Isosurface Extraction Using Marching Cubes Algorithm - s4chin
https://github.com/lettier/isosurface
======
bd
If you like marching cubes in WebGL, here are some more examples (both CPU and
GPU based implementations):

[http://threejs.org/examples/webgl_marchingcubes.html](http://threejs.org/examples/webgl_marchingcubes.html)

[http://webglsamples.org/blob/blob.html](http://webglsamples.org/blob/blob.html)

[http://webglsamples.org/caves/caves.html](http://webglsamples.org/caves/caves.html)

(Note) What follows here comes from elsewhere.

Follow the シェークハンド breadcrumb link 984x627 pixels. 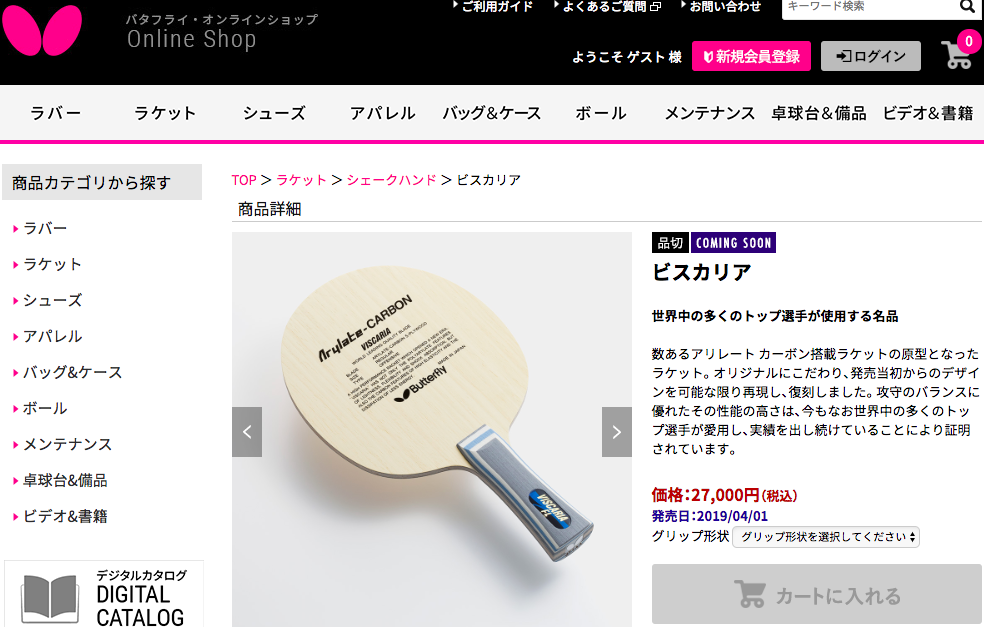(x=392, y=180)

[https://www.clicktorelease.com/code/bumpy-
metaballs/](https://www.clicktorelease.com/code/bumpy-metaballs/)

[http://dev.miaumiau.cat/rayTracer/](http://dev.miaumiau.cat/rayTracer/)

[http://dev.miaumiau.cat/sph/](http://dev.miaumiau.cat/sph/)

[http://mikolalysenko.github.io/Isosurface/](http://mikolalysenko.github.io/Isosurface/)

------
Devid2014
Is Marching Cubes not already outdated algorithm to do this !?

Why not use state pf the art algorithm for this, like Marching Tiles ?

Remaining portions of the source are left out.